Marketing services and tech M&A activity in the first quarter of 2016 resulted in 187 transactions that generated $8.1 billion of deal value, according to JEGI’s Q1 2016 M&A overview report, released on Friday.
More than half of the deal value in marketing services and tech came from the data and analytics subsector ($4.3 billion across 30 deals), which is happening as marketers want to connect advertising and marketing data, most notably linking known CRM identities with anonymous, cookie-based sources.
“The technical capability to bring together marketing to known versus advertising to unknown is ahead of most organizations’ ability to actually do it,” said JEGI co-president Tolman Geffs.
Publishers are increasingly supplying the ability to help advertisers reach and prospect consumers. Consider Time Inc.’s acquisition of Viant.
Digital agencies accounted for a significant portion of deal volume, with 28 transactions at $950 million, as advertising shifts toward creating holistic brand experiences across multiple touch points – and as new competitors enter the space.
“It certainly hasn’t escaped [the agencies’] attention that IBM, PwC and McKinsey are moving into their business, and they need to keep pace,” Geffs said.
Despite all the excitement around the growth of mobile, however, M&A activity dropped in the mobile media and technology sector.
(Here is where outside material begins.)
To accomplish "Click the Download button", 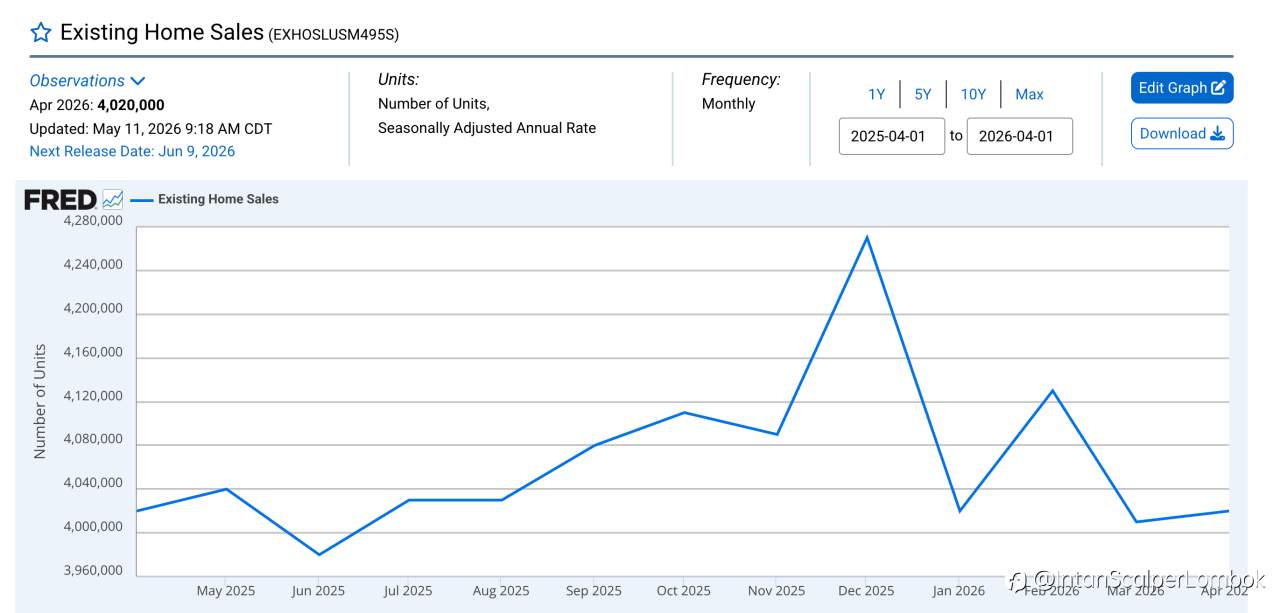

There were 40 transactions at $1,095 million in Q1 2016, compared to 54 transactions at $2,011 million during the same period last year.
According to Geffs, “The rate of growth and transformation [in mobile] is still really strong,” and spending in the sector is settling to a more sustainable pace.
Finally, JEGI’s report indicates that marketing and technology M&A activity will focus on enabling automation.
“Marketing remains the last big frontier of the enterprise that has not been highly automated,” Geffs said. “The outsourced services shops are thinking hard about how to take more of this out of the enterprise to transform how marketing is done.”